**Data for this exercise**:
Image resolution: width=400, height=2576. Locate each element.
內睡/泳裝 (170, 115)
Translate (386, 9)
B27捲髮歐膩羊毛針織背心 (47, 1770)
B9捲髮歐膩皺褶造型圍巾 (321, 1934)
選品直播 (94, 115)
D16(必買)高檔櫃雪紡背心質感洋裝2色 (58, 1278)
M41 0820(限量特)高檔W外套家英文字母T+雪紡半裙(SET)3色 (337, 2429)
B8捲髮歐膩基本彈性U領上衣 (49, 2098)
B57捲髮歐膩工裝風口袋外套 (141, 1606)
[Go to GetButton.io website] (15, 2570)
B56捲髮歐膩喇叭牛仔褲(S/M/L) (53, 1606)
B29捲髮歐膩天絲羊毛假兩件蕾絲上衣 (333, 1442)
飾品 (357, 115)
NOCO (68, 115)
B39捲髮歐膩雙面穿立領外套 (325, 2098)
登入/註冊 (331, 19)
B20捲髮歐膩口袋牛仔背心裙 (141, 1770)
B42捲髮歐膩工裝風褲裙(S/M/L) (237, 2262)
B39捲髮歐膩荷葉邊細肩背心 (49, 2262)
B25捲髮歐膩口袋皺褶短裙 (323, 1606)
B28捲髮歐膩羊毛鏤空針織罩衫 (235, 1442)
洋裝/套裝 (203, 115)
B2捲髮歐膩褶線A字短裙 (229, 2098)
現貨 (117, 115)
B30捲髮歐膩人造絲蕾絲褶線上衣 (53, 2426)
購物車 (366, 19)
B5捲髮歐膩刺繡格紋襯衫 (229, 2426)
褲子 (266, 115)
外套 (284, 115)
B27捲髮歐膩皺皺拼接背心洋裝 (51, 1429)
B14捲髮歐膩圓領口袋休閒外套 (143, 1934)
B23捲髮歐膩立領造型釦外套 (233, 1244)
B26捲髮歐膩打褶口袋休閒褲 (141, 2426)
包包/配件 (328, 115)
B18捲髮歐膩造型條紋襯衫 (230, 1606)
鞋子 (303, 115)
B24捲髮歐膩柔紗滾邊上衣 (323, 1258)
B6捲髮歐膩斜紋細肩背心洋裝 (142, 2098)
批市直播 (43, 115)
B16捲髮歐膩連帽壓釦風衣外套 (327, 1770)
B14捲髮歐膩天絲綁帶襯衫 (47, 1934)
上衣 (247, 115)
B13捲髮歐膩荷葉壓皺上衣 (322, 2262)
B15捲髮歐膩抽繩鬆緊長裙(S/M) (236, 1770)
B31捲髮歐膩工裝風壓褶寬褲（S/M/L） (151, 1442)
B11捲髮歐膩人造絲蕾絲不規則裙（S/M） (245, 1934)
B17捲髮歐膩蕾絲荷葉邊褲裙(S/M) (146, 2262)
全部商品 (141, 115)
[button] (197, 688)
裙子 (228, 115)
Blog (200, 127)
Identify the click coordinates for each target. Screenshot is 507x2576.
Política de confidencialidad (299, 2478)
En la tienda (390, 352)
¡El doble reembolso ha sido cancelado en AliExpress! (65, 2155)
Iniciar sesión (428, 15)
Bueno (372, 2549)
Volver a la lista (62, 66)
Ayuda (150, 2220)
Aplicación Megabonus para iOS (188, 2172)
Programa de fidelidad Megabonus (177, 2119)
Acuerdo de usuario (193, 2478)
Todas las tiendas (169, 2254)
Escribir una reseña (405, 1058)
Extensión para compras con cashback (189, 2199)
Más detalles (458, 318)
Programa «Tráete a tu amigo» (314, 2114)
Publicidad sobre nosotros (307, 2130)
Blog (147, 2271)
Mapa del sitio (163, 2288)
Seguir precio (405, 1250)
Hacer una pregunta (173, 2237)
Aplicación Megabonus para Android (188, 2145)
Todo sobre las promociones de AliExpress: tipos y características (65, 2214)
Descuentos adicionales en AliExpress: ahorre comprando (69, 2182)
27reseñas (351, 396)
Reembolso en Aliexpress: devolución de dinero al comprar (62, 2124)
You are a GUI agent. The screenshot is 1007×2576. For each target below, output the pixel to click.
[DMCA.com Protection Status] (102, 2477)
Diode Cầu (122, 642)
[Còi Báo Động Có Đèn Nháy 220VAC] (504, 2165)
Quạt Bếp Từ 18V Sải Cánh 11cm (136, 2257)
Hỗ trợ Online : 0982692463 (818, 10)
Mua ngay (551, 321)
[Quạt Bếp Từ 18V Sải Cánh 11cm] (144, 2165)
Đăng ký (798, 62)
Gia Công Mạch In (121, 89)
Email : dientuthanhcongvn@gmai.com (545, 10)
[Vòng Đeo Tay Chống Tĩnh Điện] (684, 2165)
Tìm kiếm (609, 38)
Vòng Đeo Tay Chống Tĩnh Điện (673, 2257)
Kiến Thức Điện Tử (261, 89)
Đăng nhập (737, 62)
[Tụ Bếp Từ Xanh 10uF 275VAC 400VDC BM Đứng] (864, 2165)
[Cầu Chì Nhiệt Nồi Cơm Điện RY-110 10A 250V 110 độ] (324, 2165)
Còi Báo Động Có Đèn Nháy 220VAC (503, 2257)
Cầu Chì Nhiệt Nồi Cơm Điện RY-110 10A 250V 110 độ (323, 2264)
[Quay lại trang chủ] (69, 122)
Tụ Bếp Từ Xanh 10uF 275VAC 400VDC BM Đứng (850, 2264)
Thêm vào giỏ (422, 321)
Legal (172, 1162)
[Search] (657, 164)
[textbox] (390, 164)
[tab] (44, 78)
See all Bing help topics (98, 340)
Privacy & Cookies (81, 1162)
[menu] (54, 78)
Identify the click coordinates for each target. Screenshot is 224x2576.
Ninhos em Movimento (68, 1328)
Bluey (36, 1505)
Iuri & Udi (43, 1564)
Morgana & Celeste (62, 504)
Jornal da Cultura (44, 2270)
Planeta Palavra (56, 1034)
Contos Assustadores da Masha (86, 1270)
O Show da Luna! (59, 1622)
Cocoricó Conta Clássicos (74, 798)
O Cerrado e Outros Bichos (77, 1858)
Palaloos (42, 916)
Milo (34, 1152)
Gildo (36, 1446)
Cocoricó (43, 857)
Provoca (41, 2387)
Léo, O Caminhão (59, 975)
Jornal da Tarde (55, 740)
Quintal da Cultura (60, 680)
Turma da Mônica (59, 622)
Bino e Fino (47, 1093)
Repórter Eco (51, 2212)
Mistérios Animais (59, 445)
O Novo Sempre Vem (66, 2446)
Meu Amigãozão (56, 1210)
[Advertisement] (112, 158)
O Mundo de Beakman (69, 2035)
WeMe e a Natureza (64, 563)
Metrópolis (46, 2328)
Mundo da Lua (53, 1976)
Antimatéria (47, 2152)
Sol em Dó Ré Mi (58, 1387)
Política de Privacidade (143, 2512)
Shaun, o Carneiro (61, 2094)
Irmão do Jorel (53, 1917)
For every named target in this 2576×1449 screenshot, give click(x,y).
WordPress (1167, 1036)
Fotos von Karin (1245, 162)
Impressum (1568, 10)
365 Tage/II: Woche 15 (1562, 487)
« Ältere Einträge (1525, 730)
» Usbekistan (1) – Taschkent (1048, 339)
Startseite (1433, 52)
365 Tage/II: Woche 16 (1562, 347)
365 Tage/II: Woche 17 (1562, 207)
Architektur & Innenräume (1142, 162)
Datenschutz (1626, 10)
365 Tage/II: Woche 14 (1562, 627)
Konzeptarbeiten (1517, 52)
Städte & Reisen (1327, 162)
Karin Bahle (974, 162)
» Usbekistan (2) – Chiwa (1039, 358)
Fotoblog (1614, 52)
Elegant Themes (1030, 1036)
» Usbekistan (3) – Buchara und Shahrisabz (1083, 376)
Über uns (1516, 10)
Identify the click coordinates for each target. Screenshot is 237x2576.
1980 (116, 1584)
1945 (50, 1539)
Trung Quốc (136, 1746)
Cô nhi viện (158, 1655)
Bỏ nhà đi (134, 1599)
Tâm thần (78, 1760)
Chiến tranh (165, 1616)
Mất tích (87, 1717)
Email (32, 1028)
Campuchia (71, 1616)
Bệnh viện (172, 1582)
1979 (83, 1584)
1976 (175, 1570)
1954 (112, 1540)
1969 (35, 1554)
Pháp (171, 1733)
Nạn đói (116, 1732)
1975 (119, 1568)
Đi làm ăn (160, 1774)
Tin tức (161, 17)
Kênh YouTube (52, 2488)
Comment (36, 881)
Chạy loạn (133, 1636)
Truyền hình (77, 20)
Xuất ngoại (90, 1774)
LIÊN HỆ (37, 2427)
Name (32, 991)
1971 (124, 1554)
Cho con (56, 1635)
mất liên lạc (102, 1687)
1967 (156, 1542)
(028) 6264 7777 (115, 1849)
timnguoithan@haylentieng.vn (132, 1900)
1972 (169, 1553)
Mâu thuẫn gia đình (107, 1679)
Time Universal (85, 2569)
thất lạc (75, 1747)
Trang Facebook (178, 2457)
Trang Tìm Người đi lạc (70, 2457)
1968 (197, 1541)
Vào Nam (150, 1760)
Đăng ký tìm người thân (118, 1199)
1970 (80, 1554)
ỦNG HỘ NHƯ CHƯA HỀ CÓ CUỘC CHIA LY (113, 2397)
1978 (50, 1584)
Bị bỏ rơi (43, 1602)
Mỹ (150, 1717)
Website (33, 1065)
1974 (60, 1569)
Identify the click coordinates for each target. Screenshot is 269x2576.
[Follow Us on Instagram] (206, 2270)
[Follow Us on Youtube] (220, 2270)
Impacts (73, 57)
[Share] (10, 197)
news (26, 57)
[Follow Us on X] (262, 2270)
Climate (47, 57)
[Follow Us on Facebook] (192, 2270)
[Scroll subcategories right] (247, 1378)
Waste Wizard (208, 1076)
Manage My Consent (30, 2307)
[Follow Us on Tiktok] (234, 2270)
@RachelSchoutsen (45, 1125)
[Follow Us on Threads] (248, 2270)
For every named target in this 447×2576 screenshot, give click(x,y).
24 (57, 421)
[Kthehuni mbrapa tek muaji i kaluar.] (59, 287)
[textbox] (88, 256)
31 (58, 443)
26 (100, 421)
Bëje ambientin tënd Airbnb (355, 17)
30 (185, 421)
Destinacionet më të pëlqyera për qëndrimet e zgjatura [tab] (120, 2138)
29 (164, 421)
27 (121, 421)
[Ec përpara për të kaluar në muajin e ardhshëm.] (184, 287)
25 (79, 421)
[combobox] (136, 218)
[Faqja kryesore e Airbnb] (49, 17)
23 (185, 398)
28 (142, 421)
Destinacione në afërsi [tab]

**Task requirements**: There is a run of lines above from the one with "[Follow Us on Facebook] (192, 2270)" to the one with "29 (164, 421)"; print exactly that run, both ends included, and nothing else.

**Solution to this problem**:
[Follow Us on Facebook] (192, 2270)
[Scroll subcategories right] (247, 1378)
Waste Wizard (208, 1076)
Manage My Consent (30, 2307)
[Follow Us on Tiktok] (234, 2270)
@RachelSchoutsen (45, 1125)
[Follow Us on Threads] (248, 2270)
For every named target in this 447×2576 screenshot, give click(x,y).
24 (57, 421)
[Kthehuni mbrapa tek muaji i kaluar.] (59, 287)
[textbox] (88, 256)
31 (58, 443)
26 (100, 421)
Bëje ambientin tënd Airbnb (355, 17)
30 (185, 421)
Destinacionet më të pëlqyera për qëndrimet e zgjatura [tab] (120, 2138)
29 (164, 421)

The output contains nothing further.